» YOUR INSTRUCTIONS:
Transcribe every line of the items below verbatim, omitting any pictures from your answer.

========================================

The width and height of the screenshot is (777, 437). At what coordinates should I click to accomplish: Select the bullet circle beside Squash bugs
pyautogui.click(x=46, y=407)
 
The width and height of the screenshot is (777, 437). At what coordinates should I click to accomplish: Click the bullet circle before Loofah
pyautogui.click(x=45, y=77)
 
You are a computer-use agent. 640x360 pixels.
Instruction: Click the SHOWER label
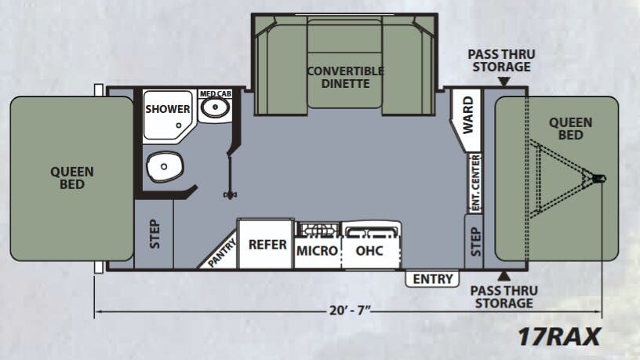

========================================

» RESULT:
The width and height of the screenshot is (777, 437). At what coordinates should I click to accomplish: Select the bullet circle beside Squash bugs
pyautogui.click(x=46, y=407)
 
The width and height of the screenshot is (777, 437). At what coordinates should I click to accomplish: Click the bullet circle before Loofah
pyautogui.click(x=45, y=77)
 
You are a computer-use agent. 640x360 pixels.
Instruction: Click the SHOWER label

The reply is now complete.